Required work: The number needed is how many lines in these entries contain "Open"; give it alone.

Pixel coordinate grounding data:
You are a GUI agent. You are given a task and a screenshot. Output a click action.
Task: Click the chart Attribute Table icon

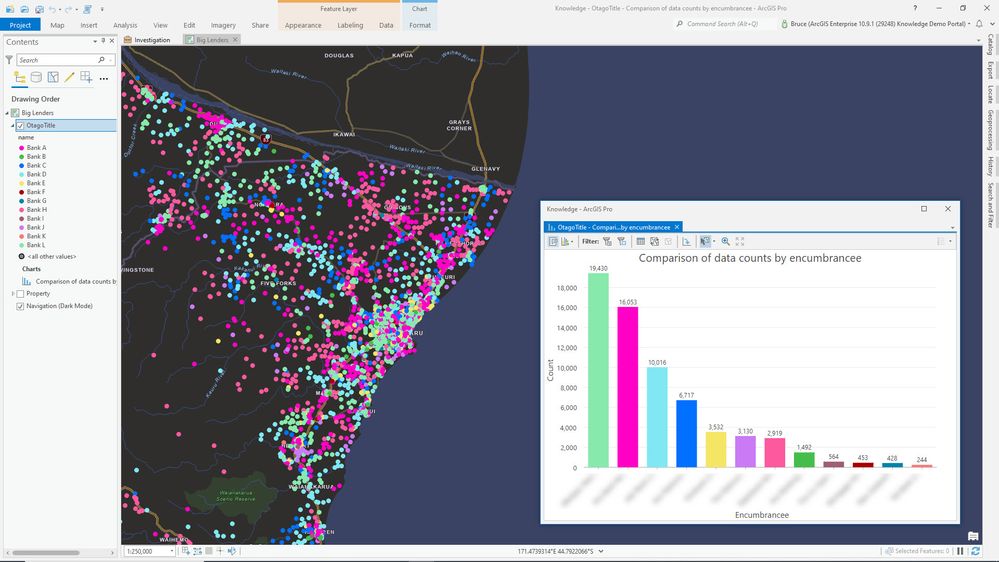click(640, 241)
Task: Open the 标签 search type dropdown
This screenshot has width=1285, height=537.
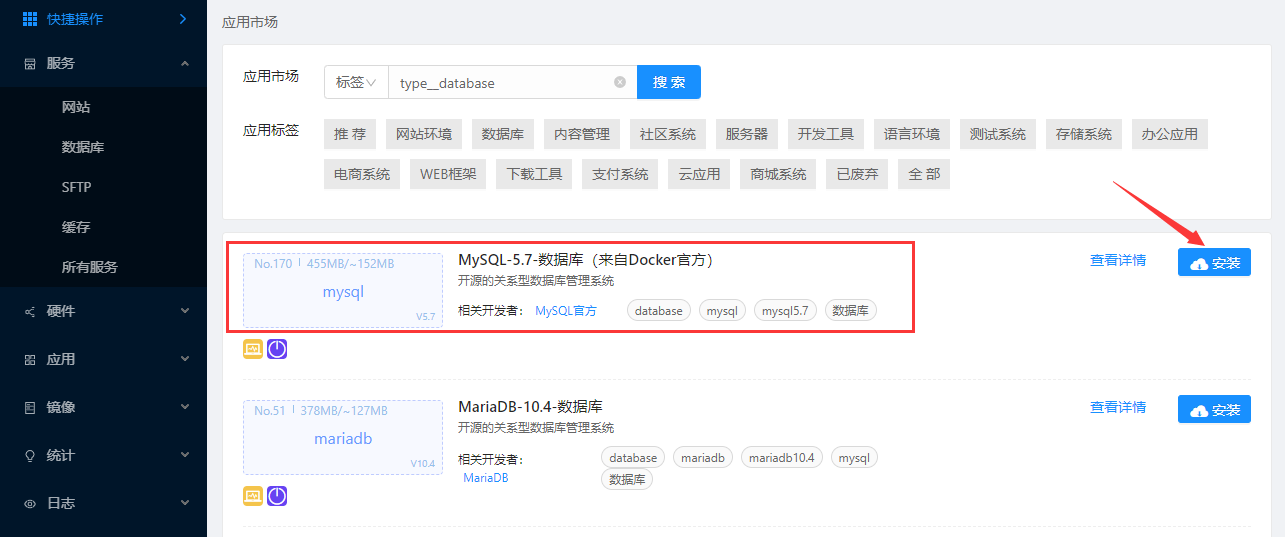Action: coord(356,83)
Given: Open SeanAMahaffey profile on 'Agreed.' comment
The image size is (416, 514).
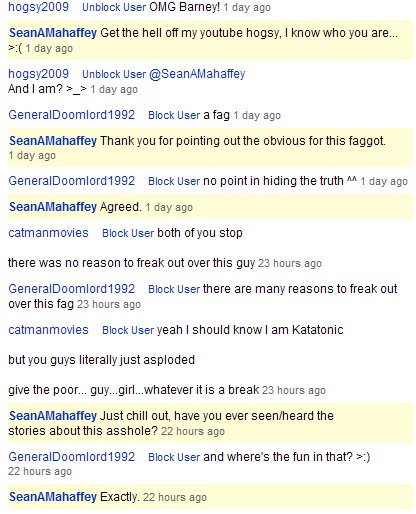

Output for this task: 2